» Material for the task:
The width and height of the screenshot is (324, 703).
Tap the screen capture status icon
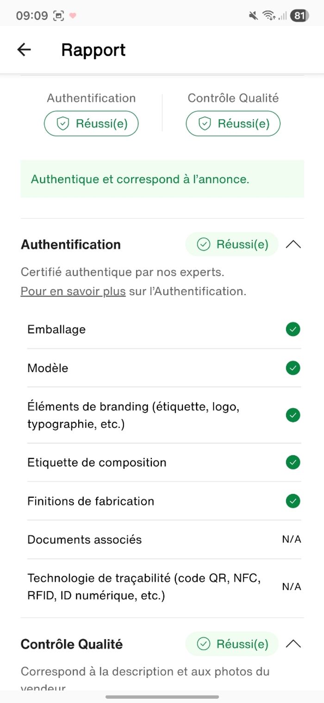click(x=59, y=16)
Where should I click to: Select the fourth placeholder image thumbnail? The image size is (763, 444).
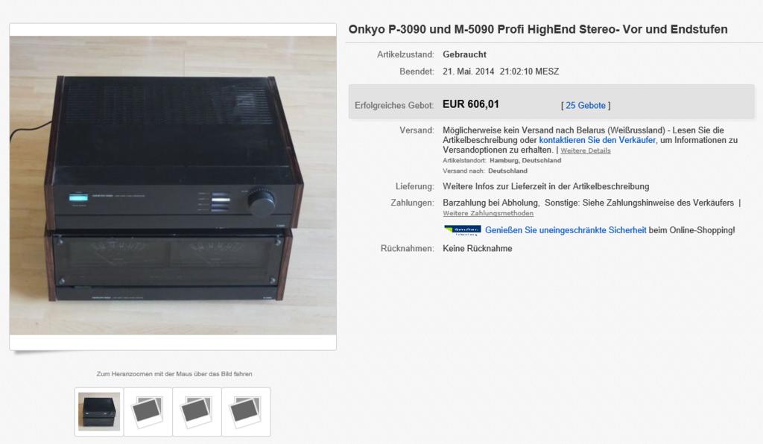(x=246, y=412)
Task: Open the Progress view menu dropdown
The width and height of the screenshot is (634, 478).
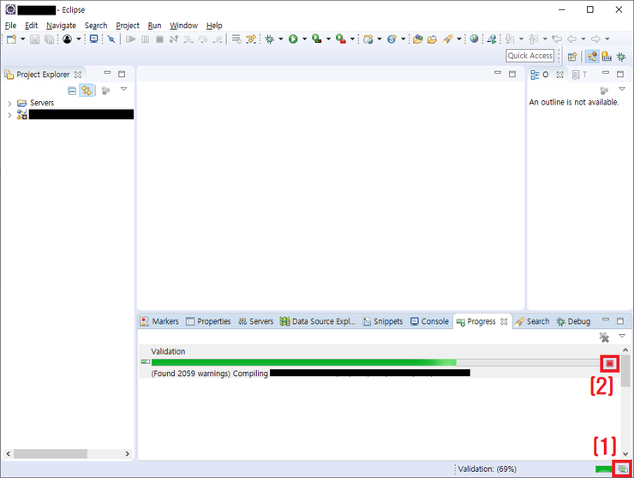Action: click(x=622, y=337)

---

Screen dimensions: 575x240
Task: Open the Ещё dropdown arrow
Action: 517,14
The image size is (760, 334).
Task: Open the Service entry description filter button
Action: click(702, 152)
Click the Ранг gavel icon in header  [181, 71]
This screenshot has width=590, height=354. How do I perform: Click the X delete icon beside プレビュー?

» Work item:
Taking the lines above, repeat exactly those from the line that contains "Click the Ранг" through the line that contains "This screenshot has", and both of those lines as well. Include nothing else.

» Solution for this task:
Click the Ранг gavel icon in header  [181, 71]
This screenshot has width=590, height=354. How do I perform: Click the X delete icon beside プレビュー?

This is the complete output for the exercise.